Here’s another situation to consider. When a woman gets raped the prescribed medical treatment is to take a whole course of HIV drugs plus heavy duty antibiotics. Cost to victim, even with insurance, is in the thousands of dollars. I’m okay paying taxes to have the state cover that cost up front for rape victims while going after the rapist and making him pay the full cost for medical/psych treatment plus pain and suffering for the victim and lots of jail time. While we often hear about rapists getting jail time there is never any mention of the substantial financial cost to the victim.
This thread is taking a turn for the limp-wristed. Try to keep the focus on who the actual enemy is here, folks:
“HIV needs two things in order to flourish. The first is extreme amounts of body-fluid-swapping to be going on. Among America’s urban gay swinging set, promiscuity levels during the ’70s rose to hard-to-imagine heights. Meanwhile, condom usage was laughed-at. A real man — a real gayguy anyway — wanted his friction skin-to-skin. He wanted to revel in body fluids. According to one survey, the average high-risk early-days AIDS victim had had 1160 sexual partners. Not very sanitary.
The other factor the HIV bug needs to flourish in a population is for that population to be in an already-weakened state. Healthy vigorous groups tend to resist HIV, while the previously-compromised quickly fall prey. Berkowitz (like Gabriel Rotello) does a splendid job of making vivid how bad the health of many of the catting-around gays already was, even pre-AIDS. But you’d expect that to be the case, wouldn’t you? After all, the gays who were regulars on the Christopher Street and Fire Island scenes were having unprotected sex with strangers on a regular basis.”
And according to on of the early AIDS activists:
“At age twenty-seven I’ve had: gonorrhea, syphillis, hepatitis A, hepatitis B, and hepatitis non-A, non-B; intestinal parasites including amebiasis, e. historicia, shigella, giardia; herpes simplex types one and two; venereal warts, mononucleosis, cytomegalovirus, and now cryptosporodiosis, for which there is no known cure.”

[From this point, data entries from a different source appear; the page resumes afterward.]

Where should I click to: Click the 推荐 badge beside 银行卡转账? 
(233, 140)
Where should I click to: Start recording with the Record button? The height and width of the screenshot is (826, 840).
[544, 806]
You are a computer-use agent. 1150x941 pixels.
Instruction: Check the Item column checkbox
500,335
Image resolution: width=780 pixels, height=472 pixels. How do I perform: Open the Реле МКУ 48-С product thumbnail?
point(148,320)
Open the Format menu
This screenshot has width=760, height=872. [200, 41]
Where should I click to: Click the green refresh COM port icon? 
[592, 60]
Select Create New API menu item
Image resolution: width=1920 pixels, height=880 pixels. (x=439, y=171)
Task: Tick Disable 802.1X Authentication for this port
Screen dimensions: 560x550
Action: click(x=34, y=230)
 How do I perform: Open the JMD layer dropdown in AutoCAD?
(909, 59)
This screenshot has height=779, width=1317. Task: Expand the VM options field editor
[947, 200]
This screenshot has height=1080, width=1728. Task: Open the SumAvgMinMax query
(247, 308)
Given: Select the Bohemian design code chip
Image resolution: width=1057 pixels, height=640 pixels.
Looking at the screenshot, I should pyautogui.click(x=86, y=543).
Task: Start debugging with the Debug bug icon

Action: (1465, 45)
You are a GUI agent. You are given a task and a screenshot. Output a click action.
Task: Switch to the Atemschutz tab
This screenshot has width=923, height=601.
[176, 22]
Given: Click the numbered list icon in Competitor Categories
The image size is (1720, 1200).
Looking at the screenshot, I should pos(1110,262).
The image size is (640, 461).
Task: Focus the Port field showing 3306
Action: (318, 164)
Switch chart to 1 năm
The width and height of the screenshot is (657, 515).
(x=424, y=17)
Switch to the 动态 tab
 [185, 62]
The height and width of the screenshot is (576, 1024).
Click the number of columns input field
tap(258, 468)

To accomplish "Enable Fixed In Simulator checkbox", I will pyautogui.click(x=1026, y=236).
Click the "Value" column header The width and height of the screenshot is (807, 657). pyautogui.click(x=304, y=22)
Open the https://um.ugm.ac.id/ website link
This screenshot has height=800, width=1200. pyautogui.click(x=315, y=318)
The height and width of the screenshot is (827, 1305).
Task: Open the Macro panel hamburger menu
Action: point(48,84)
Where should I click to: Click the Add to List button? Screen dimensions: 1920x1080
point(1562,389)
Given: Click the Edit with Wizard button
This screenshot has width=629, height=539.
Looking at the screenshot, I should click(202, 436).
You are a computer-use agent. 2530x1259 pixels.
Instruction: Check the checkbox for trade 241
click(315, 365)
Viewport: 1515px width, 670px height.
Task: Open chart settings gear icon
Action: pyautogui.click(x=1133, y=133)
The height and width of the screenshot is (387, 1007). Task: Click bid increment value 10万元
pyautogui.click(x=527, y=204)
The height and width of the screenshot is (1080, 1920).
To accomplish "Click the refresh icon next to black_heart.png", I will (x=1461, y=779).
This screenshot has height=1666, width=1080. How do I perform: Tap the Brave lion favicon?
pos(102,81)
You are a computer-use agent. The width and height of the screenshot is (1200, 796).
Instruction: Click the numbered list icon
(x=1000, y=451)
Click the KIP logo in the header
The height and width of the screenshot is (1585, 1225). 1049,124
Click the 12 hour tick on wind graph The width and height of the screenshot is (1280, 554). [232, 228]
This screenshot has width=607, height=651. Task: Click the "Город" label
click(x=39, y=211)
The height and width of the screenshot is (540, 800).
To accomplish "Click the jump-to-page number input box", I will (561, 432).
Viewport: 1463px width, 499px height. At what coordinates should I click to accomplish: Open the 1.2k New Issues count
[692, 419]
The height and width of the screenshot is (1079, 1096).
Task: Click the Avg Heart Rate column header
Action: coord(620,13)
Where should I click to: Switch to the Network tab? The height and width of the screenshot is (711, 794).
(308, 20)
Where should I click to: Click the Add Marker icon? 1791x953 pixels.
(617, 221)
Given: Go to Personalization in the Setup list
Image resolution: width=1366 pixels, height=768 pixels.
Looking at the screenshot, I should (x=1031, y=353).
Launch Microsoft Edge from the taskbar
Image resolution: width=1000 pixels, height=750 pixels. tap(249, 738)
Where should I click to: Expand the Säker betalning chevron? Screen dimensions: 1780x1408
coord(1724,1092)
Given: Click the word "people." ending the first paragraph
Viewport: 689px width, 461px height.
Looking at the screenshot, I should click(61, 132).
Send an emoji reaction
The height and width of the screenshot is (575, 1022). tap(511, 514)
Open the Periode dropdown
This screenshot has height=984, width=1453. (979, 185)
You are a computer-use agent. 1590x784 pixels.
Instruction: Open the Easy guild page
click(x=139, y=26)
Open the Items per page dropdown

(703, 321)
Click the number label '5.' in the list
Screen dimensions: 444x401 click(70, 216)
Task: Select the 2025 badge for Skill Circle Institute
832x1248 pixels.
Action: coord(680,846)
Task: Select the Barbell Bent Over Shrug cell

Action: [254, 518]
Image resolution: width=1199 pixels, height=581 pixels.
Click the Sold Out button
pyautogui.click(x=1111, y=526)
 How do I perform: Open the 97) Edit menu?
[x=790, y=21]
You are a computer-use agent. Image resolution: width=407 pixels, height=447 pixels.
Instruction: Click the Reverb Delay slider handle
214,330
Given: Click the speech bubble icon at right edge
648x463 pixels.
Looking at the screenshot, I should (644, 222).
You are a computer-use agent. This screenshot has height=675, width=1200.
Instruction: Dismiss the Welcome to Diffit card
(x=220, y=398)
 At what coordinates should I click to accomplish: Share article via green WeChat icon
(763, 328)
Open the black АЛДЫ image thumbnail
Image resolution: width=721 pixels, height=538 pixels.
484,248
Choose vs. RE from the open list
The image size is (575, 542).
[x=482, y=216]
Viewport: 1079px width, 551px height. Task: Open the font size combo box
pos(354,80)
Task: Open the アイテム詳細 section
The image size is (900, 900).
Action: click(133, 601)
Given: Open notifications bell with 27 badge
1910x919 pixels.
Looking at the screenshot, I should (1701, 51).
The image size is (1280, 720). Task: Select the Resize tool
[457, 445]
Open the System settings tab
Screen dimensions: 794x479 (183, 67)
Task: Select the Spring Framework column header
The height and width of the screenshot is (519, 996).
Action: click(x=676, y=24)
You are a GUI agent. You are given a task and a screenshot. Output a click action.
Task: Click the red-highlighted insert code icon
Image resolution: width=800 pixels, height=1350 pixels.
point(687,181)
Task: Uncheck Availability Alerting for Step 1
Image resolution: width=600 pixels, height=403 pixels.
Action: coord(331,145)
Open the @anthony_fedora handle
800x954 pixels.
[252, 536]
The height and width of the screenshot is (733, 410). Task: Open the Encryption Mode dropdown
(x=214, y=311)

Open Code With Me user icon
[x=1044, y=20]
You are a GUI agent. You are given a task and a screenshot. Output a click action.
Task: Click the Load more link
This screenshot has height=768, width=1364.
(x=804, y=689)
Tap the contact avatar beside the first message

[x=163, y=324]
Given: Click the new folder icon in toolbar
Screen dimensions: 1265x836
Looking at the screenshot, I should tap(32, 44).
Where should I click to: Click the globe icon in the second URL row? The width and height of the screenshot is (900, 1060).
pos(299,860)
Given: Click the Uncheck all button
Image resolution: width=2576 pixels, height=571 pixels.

“Crypto-what-siosis? Berkowitz helpfully informs us that cryptosporodiosis was a parasite “previously found only in livestock.”
When Man does not enforce on crimes against Nature, she’s perfectly capable of doing it herself. The average gay man is a petri dish of all sorts of diseases; giving such a creature antibiotics makes sense only if you want to see an even more resistant strain of the disease crop up. (Or worse, one that’s not merely sexually transmitted.)